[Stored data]
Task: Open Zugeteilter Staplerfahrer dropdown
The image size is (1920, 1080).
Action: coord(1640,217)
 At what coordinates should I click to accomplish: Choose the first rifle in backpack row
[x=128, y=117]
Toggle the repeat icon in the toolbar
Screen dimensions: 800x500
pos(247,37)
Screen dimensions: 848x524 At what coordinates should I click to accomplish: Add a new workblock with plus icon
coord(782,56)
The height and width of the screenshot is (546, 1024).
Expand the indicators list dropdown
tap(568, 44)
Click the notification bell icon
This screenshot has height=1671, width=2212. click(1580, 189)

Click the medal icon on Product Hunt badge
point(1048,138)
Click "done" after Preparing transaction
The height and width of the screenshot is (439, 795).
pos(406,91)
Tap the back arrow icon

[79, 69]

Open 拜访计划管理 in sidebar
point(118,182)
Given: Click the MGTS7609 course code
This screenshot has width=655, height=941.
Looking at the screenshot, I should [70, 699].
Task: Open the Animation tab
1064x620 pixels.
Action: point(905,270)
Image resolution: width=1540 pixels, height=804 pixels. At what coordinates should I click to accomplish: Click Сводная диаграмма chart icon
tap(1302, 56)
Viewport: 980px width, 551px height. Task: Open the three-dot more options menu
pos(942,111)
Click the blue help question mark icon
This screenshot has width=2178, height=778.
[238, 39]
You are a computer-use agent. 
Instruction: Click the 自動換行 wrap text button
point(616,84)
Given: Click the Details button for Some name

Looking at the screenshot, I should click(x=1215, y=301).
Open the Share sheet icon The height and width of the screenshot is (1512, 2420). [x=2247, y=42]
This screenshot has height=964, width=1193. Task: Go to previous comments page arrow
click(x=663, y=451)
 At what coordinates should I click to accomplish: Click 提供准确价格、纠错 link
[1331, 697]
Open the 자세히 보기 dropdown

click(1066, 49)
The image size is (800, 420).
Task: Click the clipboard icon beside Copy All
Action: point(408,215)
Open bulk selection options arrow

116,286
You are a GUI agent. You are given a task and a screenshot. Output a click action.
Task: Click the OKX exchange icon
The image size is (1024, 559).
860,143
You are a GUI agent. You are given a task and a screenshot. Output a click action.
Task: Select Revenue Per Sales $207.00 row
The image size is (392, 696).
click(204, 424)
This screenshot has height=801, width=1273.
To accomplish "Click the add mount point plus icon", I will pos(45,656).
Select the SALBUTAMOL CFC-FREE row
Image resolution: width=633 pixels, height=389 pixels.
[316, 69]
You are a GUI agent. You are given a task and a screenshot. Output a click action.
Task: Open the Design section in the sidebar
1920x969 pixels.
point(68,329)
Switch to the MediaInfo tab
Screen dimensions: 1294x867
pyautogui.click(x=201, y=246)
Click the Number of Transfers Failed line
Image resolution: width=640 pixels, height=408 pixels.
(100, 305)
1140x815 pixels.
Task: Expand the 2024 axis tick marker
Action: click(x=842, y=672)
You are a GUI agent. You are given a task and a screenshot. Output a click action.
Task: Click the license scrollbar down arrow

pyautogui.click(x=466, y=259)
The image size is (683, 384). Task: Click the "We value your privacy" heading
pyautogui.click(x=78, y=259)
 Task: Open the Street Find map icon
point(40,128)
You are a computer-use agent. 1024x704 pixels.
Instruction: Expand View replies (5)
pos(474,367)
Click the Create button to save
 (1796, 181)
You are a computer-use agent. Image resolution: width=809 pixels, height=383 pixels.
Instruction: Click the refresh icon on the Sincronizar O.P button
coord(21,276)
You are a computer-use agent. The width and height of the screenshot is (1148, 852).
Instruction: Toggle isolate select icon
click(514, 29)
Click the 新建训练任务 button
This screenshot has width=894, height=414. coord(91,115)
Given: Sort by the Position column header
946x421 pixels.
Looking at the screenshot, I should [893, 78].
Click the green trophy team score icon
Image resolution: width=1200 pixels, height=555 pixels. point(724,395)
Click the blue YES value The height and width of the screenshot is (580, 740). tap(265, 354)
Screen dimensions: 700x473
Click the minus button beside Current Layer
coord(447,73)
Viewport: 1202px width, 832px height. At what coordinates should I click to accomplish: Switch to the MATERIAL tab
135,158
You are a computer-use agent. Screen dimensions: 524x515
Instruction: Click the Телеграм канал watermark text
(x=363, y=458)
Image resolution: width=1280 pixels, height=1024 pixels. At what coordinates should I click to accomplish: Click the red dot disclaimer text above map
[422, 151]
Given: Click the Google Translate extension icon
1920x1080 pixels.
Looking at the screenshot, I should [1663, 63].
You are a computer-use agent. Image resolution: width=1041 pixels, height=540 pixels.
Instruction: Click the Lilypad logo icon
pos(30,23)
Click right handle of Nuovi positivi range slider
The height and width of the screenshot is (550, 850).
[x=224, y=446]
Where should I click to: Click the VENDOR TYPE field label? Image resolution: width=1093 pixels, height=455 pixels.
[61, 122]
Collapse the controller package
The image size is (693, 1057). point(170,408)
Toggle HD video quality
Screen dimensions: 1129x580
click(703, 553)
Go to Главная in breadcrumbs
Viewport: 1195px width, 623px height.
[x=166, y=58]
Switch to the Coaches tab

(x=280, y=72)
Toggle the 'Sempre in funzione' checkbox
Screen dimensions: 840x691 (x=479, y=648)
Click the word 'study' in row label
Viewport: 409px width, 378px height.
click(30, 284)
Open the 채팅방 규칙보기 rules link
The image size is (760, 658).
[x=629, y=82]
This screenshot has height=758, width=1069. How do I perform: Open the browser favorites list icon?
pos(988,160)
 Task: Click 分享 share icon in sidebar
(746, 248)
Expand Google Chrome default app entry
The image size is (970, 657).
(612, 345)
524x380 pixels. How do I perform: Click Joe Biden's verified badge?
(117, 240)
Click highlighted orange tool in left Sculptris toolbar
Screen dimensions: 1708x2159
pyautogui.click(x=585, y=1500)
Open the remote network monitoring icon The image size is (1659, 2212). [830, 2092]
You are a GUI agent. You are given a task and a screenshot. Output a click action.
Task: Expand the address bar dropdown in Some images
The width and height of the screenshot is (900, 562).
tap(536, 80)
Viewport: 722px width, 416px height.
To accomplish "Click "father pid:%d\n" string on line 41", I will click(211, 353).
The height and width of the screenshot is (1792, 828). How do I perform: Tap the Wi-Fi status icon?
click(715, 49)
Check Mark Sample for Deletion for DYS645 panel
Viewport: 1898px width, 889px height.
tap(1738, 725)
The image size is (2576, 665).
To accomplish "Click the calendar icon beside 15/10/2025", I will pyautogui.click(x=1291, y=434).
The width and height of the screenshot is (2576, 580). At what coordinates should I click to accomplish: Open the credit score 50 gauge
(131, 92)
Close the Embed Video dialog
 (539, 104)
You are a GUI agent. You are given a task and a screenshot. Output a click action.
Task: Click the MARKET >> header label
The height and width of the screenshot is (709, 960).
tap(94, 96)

* INSTRUCTIONS TO FOLLOW *
Reproduce all of the material above line for line, with nothing changed.

* ANSWER TO THE TASK *
Task: Open Zugeteilter Staplerfahrer dropdown
The image size is (1920, 1080).
Action: coord(1640,217)
 At what coordinates should I click to accomplish: Choose the first rifle in backpack row
[x=128, y=117]
Toggle the repeat icon in the toolbar
Screen dimensions: 800x500
pos(247,37)
Screen dimensions: 848x524 At what coordinates should I click to accomplish: Add a new workblock with plus icon
coord(782,56)
The height and width of the screenshot is (546, 1024).
Expand the indicators list dropdown
tap(568, 44)
Click the notification bell icon
This screenshot has height=1671, width=2212. click(1580, 189)

Click the medal icon on Product Hunt badge
point(1048,138)
Click "done" after Preparing transaction
The height and width of the screenshot is (439, 795).
pos(406,91)
Tap the back arrow icon

[79, 69]

Open 拜访计划管理 in sidebar
point(118,182)
Given: Click the MGTS7609 course code
This screenshot has width=655, height=941.
Looking at the screenshot, I should [70, 699].
Task: Open the Animation tab
1064x620 pixels.
Action: point(905,270)
Image resolution: width=1540 pixels, height=804 pixels. At what coordinates should I click to accomplish: Click Сводная диаграмма chart icon
tap(1302, 56)
Viewport: 980px width, 551px height. Task: Open the three-dot more options menu
pos(942,111)
Click the blue help question mark icon
This screenshot has width=2178, height=778.
[238, 39]
You are a computer-use agent. 
Instruction: Click the 自動換行 wrap text button
point(616,84)
Given: Click the Details button for Some name

Looking at the screenshot, I should click(x=1215, y=301).
Open the Share sheet icon The height and width of the screenshot is (1512, 2420). [x=2247, y=42]
This screenshot has height=964, width=1193. Task: Go to previous comments page arrow
click(x=663, y=451)
 At what coordinates should I click to accomplish: Click 提供准确价格、纠错 link
[1331, 697]
Open the 자세히 보기 dropdown

click(1066, 49)
The image size is (800, 420).
Task: Click the clipboard icon beside Copy All
Action: point(408,215)
Open bulk selection options arrow

116,286
You are a GUI agent. You are given a task and a screenshot. Output a click action.
Task: Click the OKX exchange icon
The image size is (1024, 559).
860,143
You are a GUI agent. You are given a task and a screenshot. Output a click action.
Task: Select Revenue Per Sales $207.00 row
The image size is (392, 696).
click(204, 424)
This screenshot has height=801, width=1273.
To accomplish "Click the add mount point plus icon", I will pos(45,656).
Select the SALBUTAMOL CFC-FREE row
Image resolution: width=633 pixels, height=389 pixels.
[316, 69]
You are a GUI agent. You are given a task and a screenshot. Output a click action.
Task: Open the Design section in the sidebar
1920x969 pixels.
point(68,329)
Switch to the MediaInfo tab
Screen dimensions: 1294x867
pyautogui.click(x=201, y=246)
Click the Number of Transfers Failed line
Image resolution: width=640 pixels, height=408 pixels.
(100, 305)
1140x815 pixels.
Task: Expand the 2024 axis tick marker
Action: click(x=842, y=672)
You are a GUI agent. You are given a task and a screenshot. Output a click action.
Task: Click the license scrollbar down arrow

pyautogui.click(x=466, y=259)
The image size is (683, 384). Task: Click the "We value your privacy" heading
pyautogui.click(x=78, y=259)
 Task: Open the Street Find map icon
point(40,128)
You are a computer-use agent. 1024x704 pixels.
Instruction: Expand View replies (5)
pos(474,367)
Click the Create button to save
 (1796, 181)
You are a computer-use agent. Image resolution: width=809 pixels, height=383 pixels.
Instruction: Click the refresh icon on the Sincronizar O.P button
coord(21,276)
You are a computer-use agent. The width and height of the screenshot is (1148, 852).
Instruction: Toggle isolate select icon
click(514, 29)
Click the 新建训练任务 button
This screenshot has width=894, height=414. coord(91,115)
Given: Sort by the Position column header
946x421 pixels.
Looking at the screenshot, I should [893, 78].
Click the green trophy team score icon
Image resolution: width=1200 pixels, height=555 pixels. point(724,395)
Click the blue YES value The height and width of the screenshot is (580, 740). tap(265, 354)
Screen dimensions: 700x473
Click the minus button beside Current Layer
coord(447,73)
Viewport: 1202px width, 832px height. At what coordinates should I click to accomplish: Switch to the MATERIAL tab
135,158
You are a computer-use agent. Screen dimensions: 524x515
Instruction: Click the Телеграм канал watermark text
(x=363, y=458)
Image resolution: width=1280 pixels, height=1024 pixels. At what coordinates should I click to accomplish: Click the red dot disclaimer text above map
[422, 151]
Given: Click the Google Translate extension icon
1920x1080 pixels.
Looking at the screenshot, I should [1663, 63].
You are a computer-use agent. Image resolution: width=1041 pixels, height=540 pixels.
Instruction: Click the Lilypad logo icon
pos(30,23)
Click right handle of Nuovi positivi range slider
The height and width of the screenshot is (550, 850).
[x=224, y=446]
Where should I click to: Click the VENDOR TYPE field label? Image resolution: width=1093 pixels, height=455 pixels.
[61, 122]
Collapse the controller package
The image size is (693, 1057). point(170,408)
Toggle HD video quality
Screen dimensions: 1129x580
click(703, 553)
Go to Главная in breadcrumbs
Viewport: 1195px width, 623px height.
[x=166, y=58]
Switch to the Coaches tab

(x=280, y=72)
Toggle the 'Sempre in funzione' checkbox
Screen dimensions: 840x691 (x=479, y=648)
Click the word 'study' in row label
Viewport: 409px width, 378px height.
click(30, 284)
Open the 채팅방 규칙보기 rules link
The image size is (760, 658).
[x=629, y=82]
This screenshot has height=758, width=1069. How do I perform: Open the browser favorites list icon?
pos(988,160)
 Task: Click 分享 share icon in sidebar
(746, 248)
Expand Google Chrome default app entry
The image size is (970, 657).
(612, 345)
524x380 pixels. How do I perform: Click Joe Biden's verified badge?
(117, 240)
Click highlighted orange tool in left Sculptris toolbar
Screen dimensions: 1708x2159
pyautogui.click(x=585, y=1500)
Open the remote network monitoring icon The image size is (1659, 2212). [830, 2092]
You are a GUI agent. You are given a task and a screenshot. Output a click action.
Task: Expand the address bar dropdown in Some images
The width and height of the screenshot is (900, 562).
tap(536, 80)
Viewport: 722px width, 416px height.
To accomplish "Click "father pid:%d\n" string on line 41", I will click(211, 353).
The height and width of the screenshot is (1792, 828). How do I perform: Tap the Wi-Fi status icon?
click(715, 49)
Check Mark Sample for Deletion for DYS645 panel
Viewport: 1898px width, 889px height.
tap(1738, 725)
The image size is (2576, 665).
To accomplish "Click the calendar icon beside 15/10/2025", I will pyautogui.click(x=1291, y=434).
The width and height of the screenshot is (2576, 580). At what coordinates should I click to accomplish: Open the credit score 50 gauge
(131, 92)
Close the Embed Video dialog
 (539, 104)
You are a GUI agent. You are given a task and a screenshot. Output a click action.
Task: Click the MARKET >> header label
The height and width of the screenshot is (709, 960).
tap(94, 96)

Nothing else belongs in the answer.